Poojan Kumar: This is true for me, personally. The Poojan that started Pernix always felt that nothing could go wrong—nothing could go wrong ever. That’s the mindset, which again, you need that. Any entrepreneur needs that kind of mindset that he’s right, and that’s the only way to take the kind of risks that you take. But at the same time, it’s very important while you’re looking further out and that vision five years later, and you think you’re going to be right, it’s important to look at what’s happening right now and in the next three months, and the six months. That dichotomy is what you’re to manage at all times. Looking at five years and looking at what’s right now. And again, if you’re looking at things happening in the right now, and you do figure out and understand the risk. Not everything will go as perfect as you imagine it to be. That dichotomy is what—if I’m talking to my younger self, I would manage it better if I were doing it all over again.

Alejandro: That’s very powerful, Poojan.
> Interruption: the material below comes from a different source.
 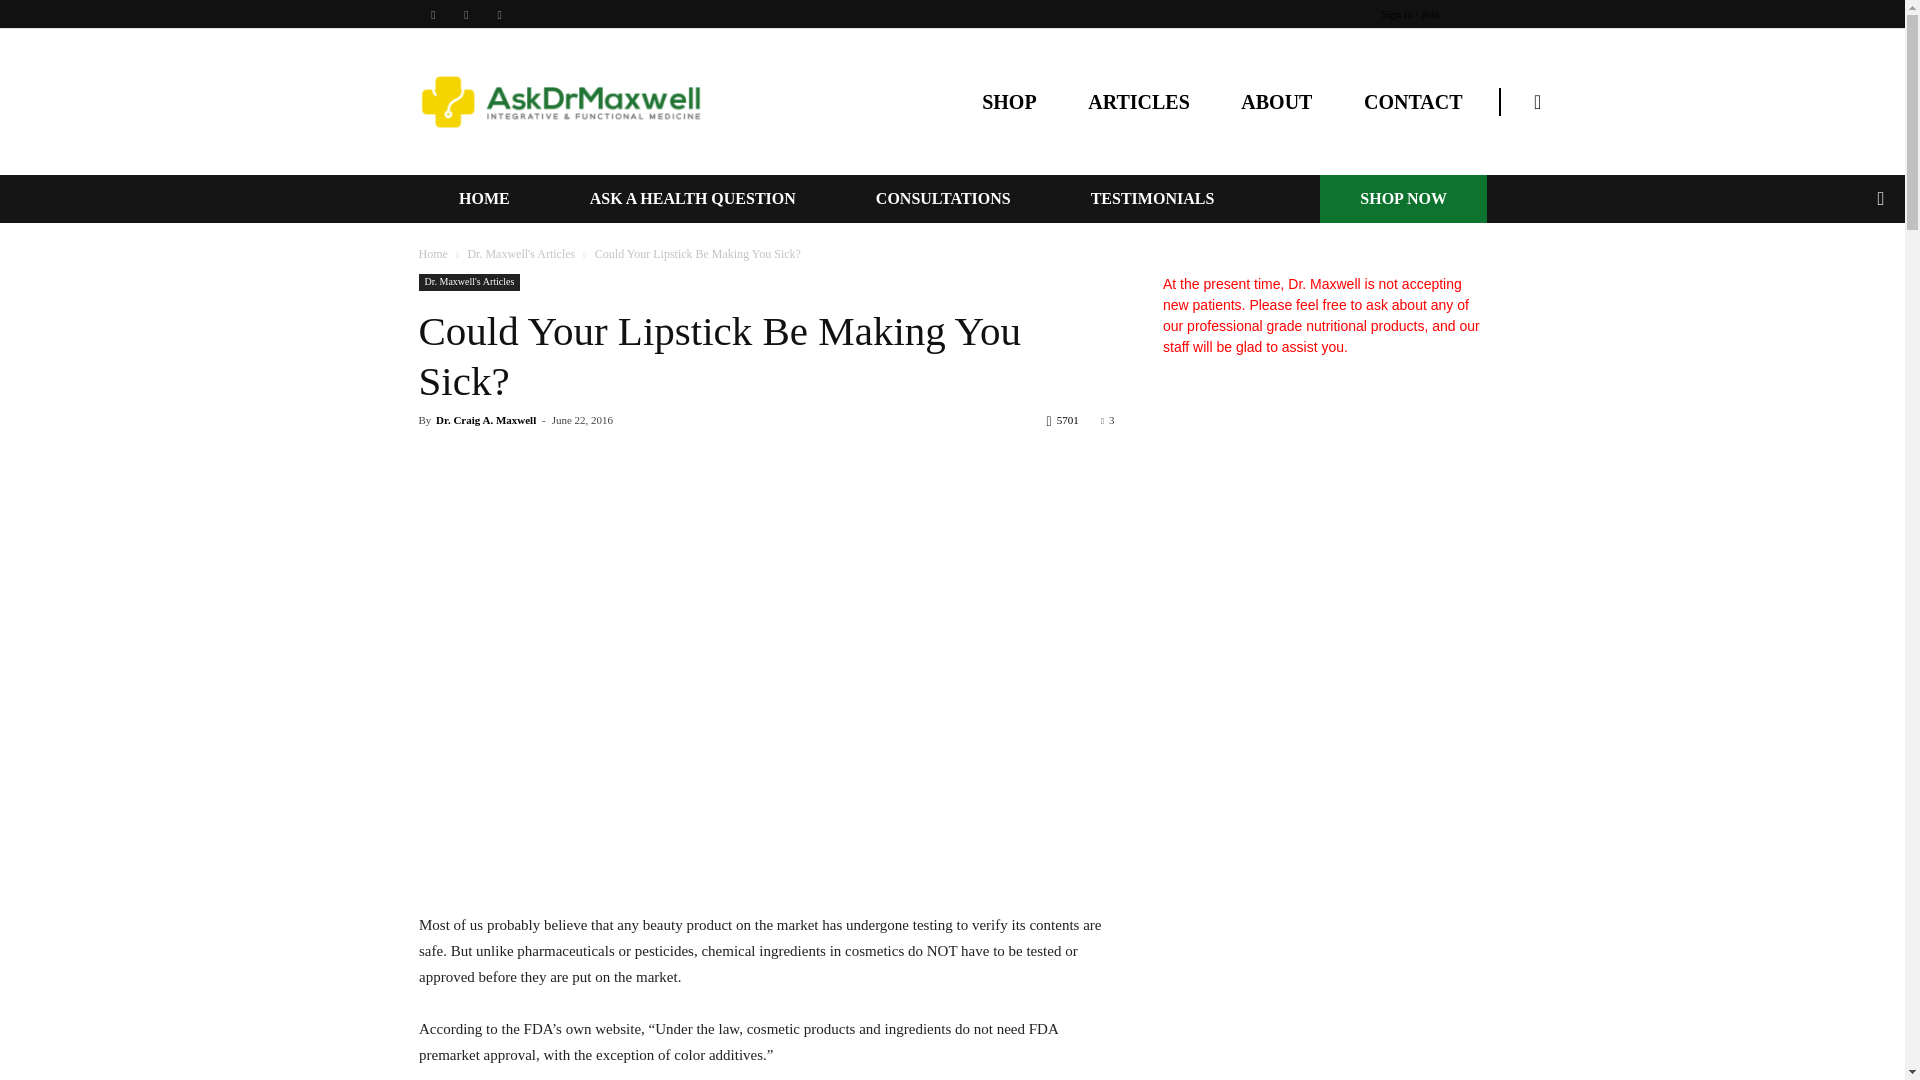 I want to click on ARTICLES, so click(x=1139, y=102).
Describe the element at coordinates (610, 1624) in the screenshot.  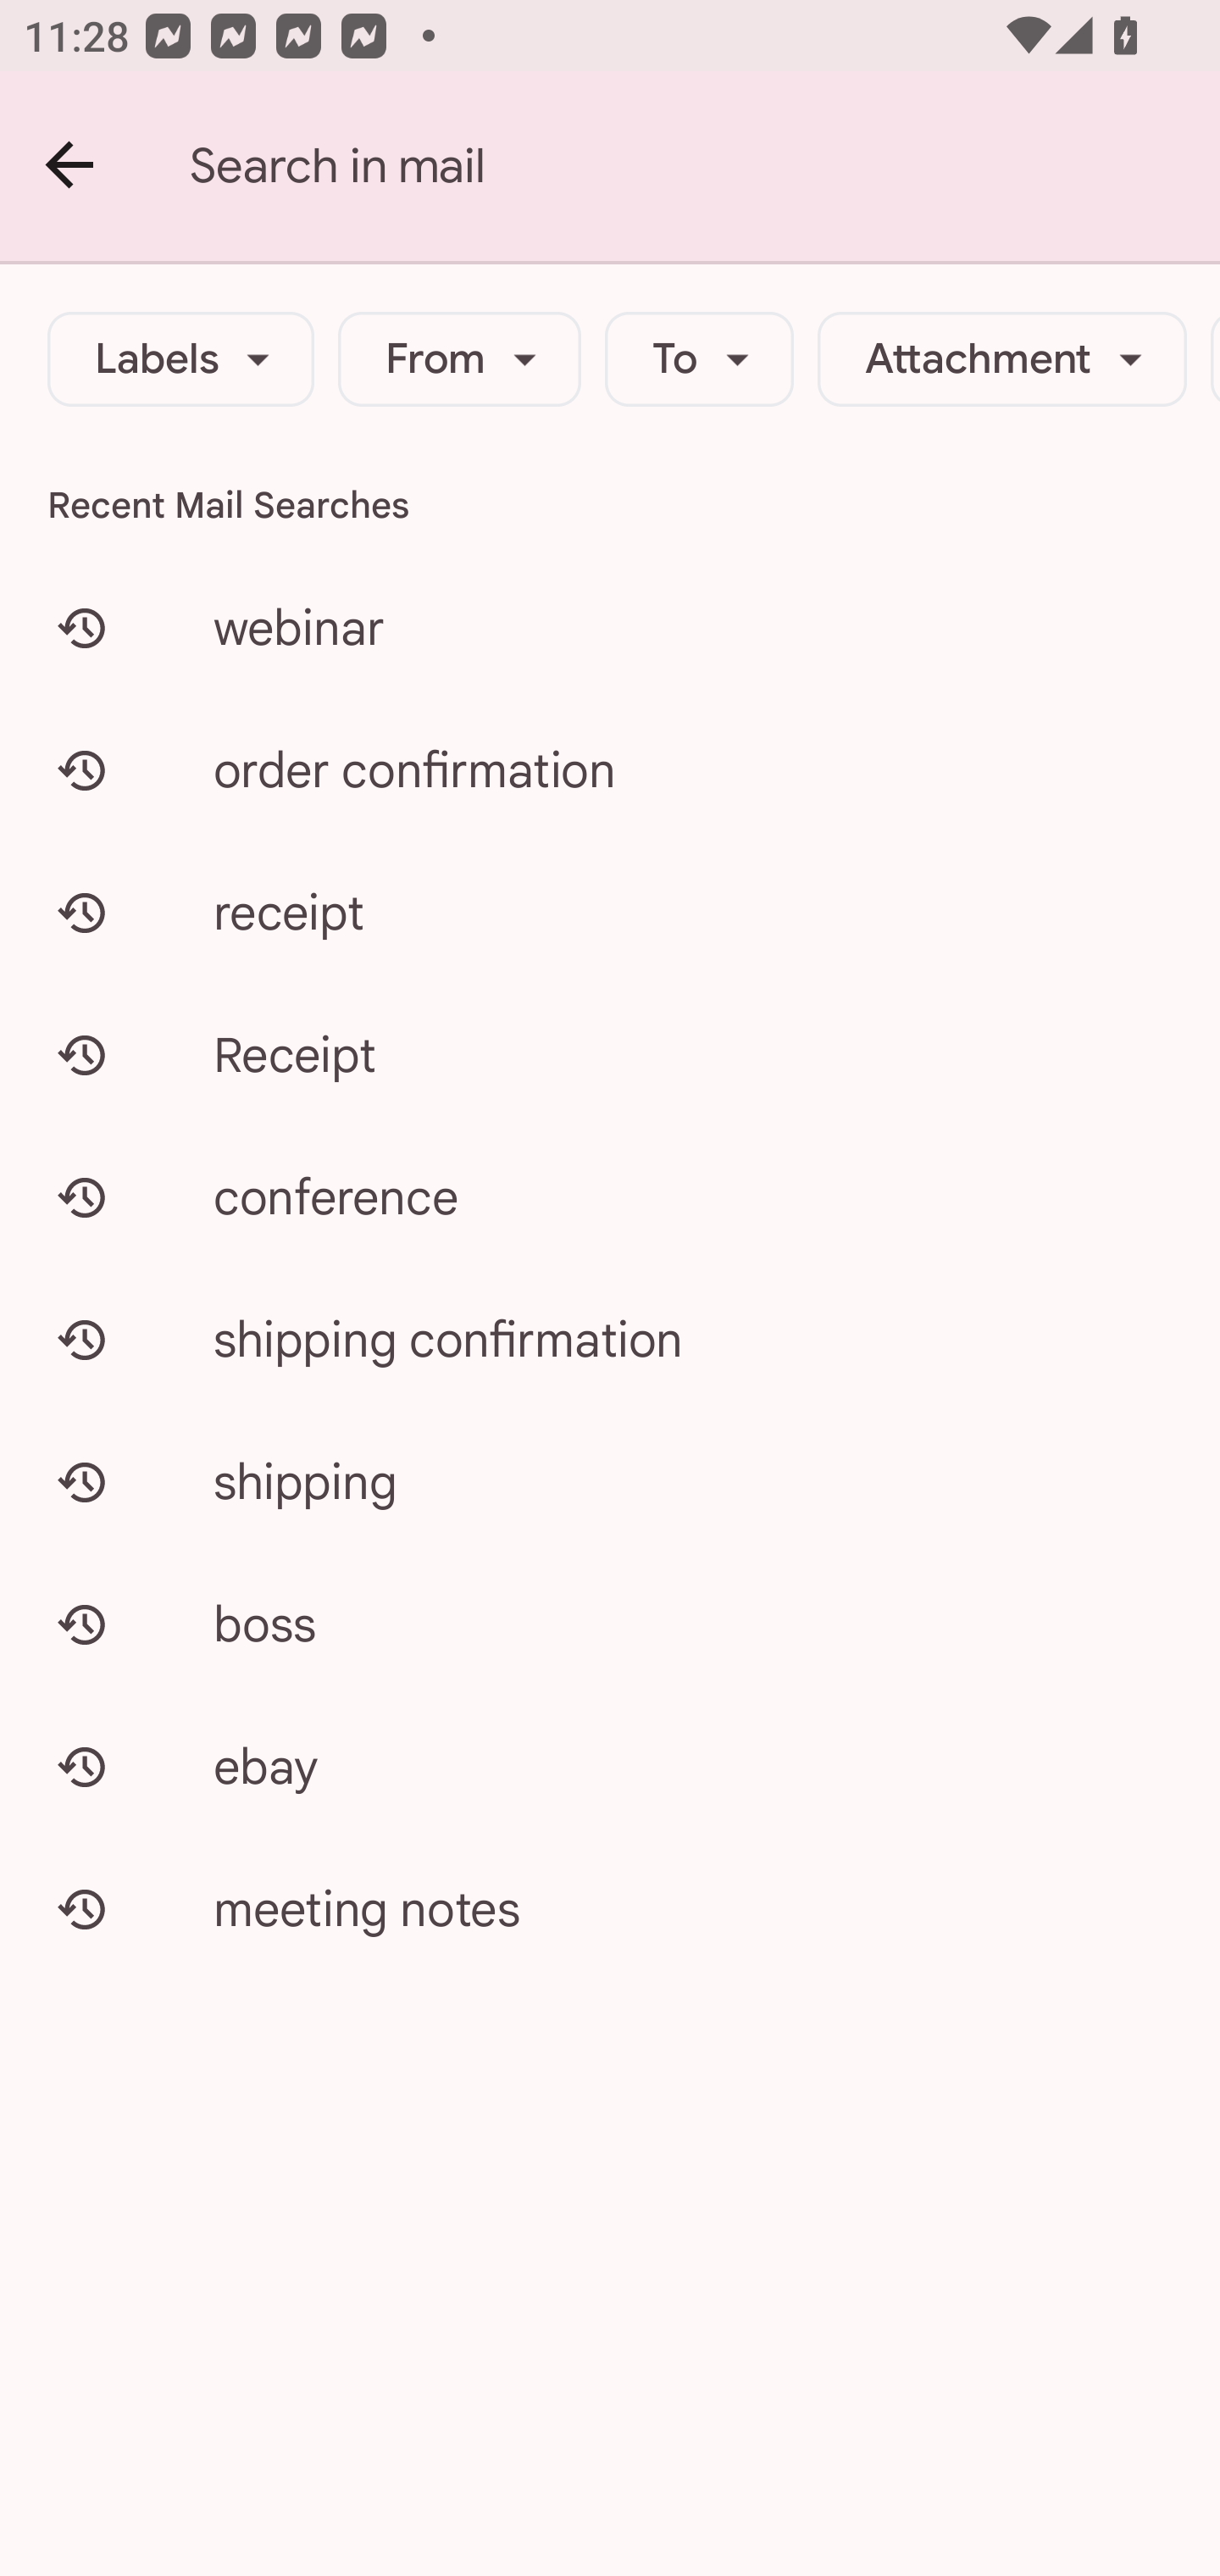
I see `boss Suggestion: boss` at that location.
So for the folks that are listening, what is the best way for them to reach out and say hi?

Poojan Kumar: A lot of people reach out to me at LinkedIn. I think that’s great. I think LinkedIn is generally the best way. And again, I’m all about giving back to the community, so I try to help anybody and everybody I can from an entrepreneur’s perspective. Yes, if you have something that I can help with, you can reach me on LinkedIn.

Alejandro: Amazing. Well, Poojan, thank you so much for being on the DealMakers show today.

Poojan Kumar: Thank you very much. I really appreciate the time.